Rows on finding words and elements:
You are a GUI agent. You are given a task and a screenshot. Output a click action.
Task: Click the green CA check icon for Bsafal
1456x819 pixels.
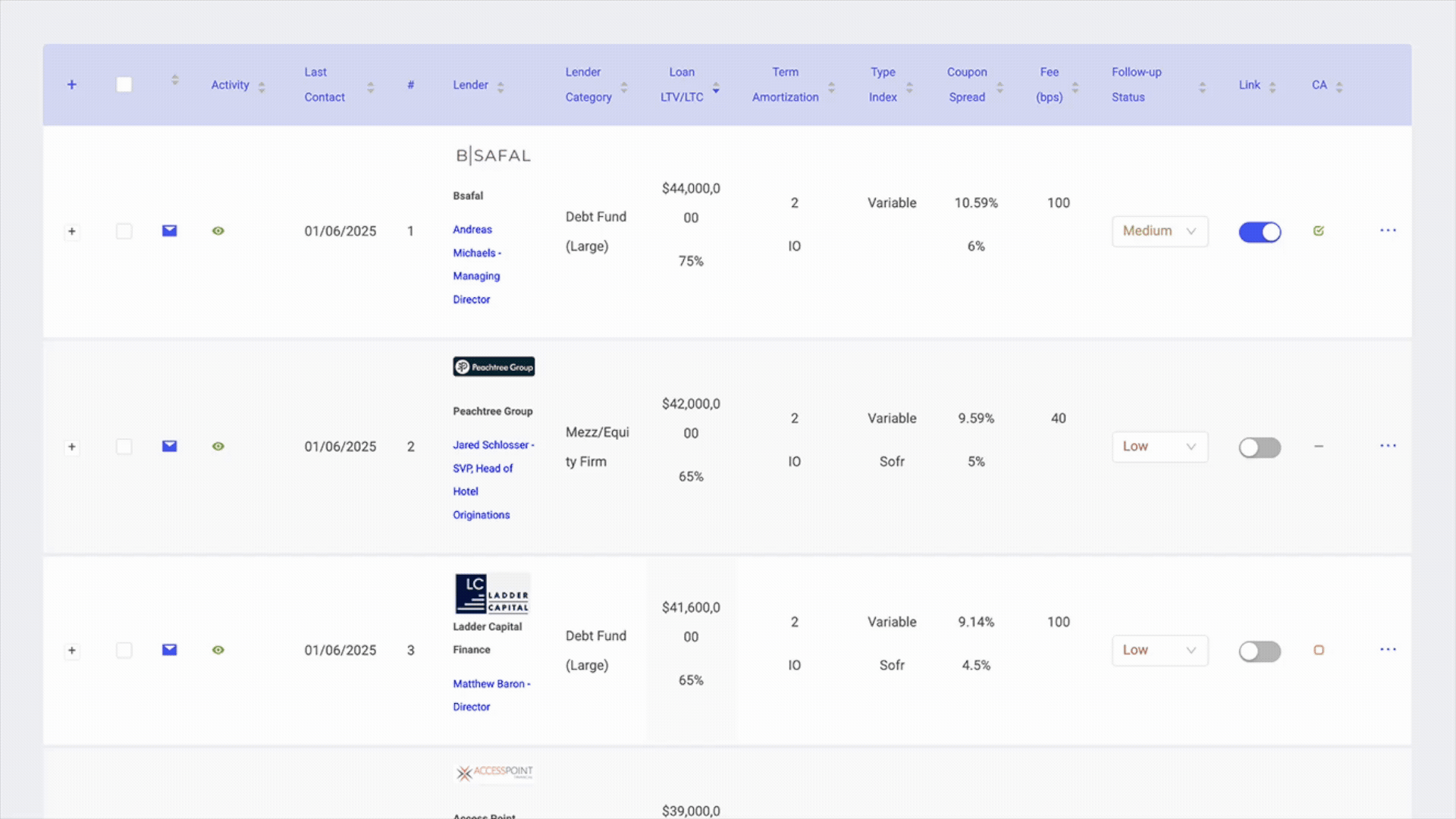pyautogui.click(x=1319, y=231)
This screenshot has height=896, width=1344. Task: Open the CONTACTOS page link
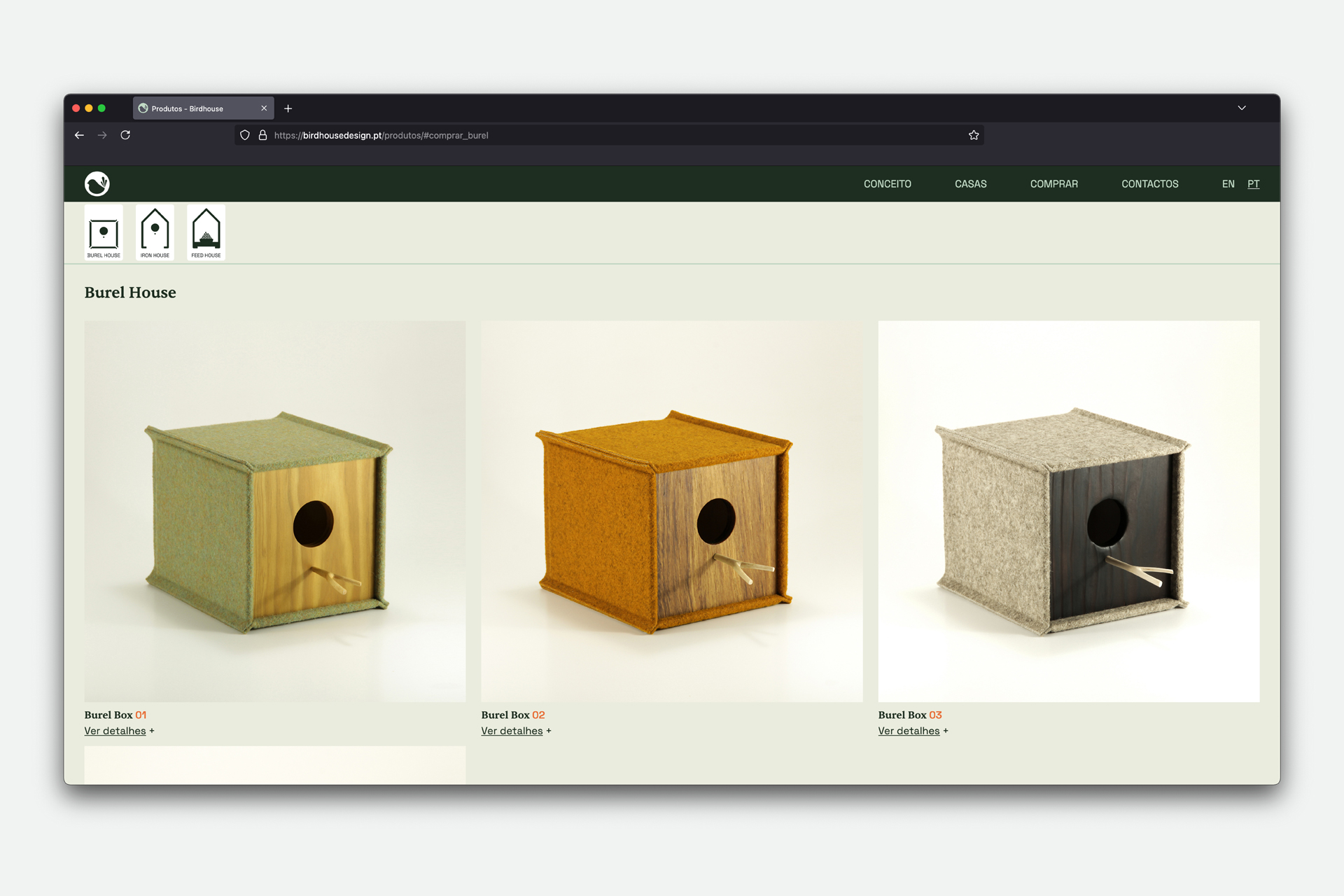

* What is required
Copy the stretch from the start of the rows through the line containing "pyautogui.click(x=1319, y=231)", leaving out the pictures.

* Task output
You are a GUI agent. You are given a task and a screenshot. Output a click action.
Task: Click the green CA check icon for Bsafal
1456x819 pixels.
pyautogui.click(x=1319, y=231)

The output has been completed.